Data provided:
___

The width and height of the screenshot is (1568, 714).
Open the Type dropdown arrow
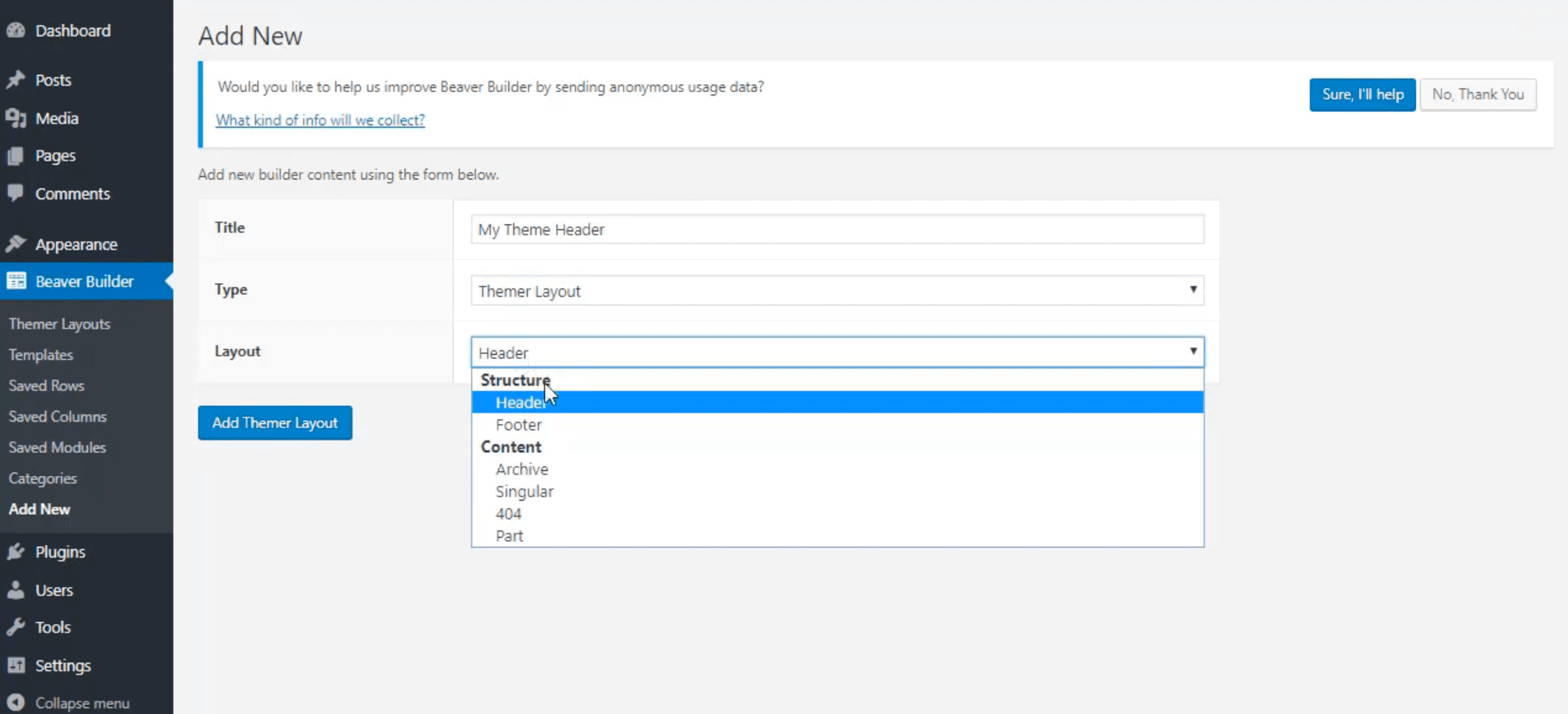[x=1192, y=290]
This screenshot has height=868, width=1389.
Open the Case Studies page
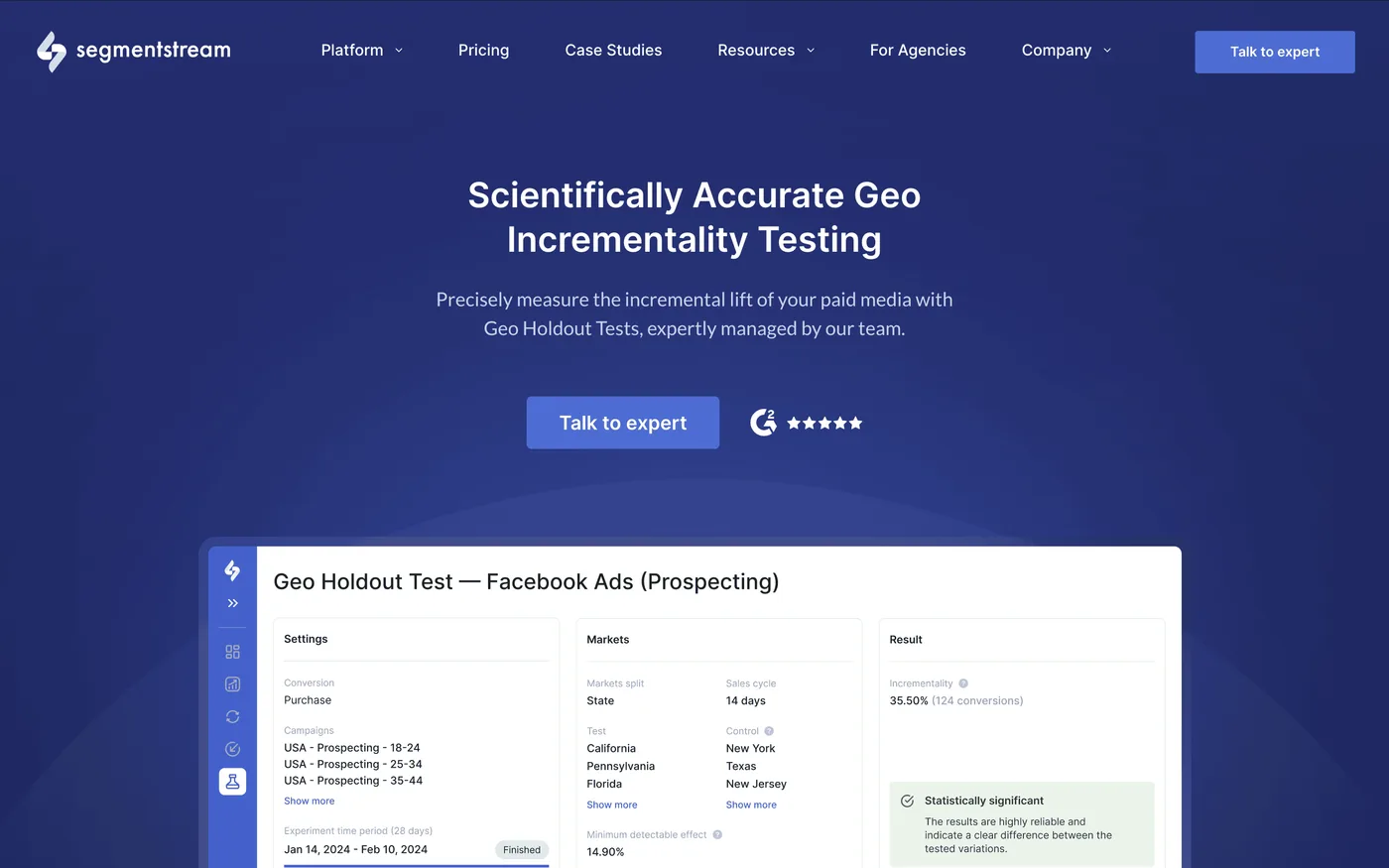click(x=613, y=50)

___

Direction: Can you quote every line of the rows above word for word, leaving out the pictures?

Result of this task:
The width and height of the screenshot is (1568, 714).
Open the Type dropdown arrow
[x=1192, y=290]
This screenshot has height=868, width=1389.
Open the Case Studies page
click(x=613, y=50)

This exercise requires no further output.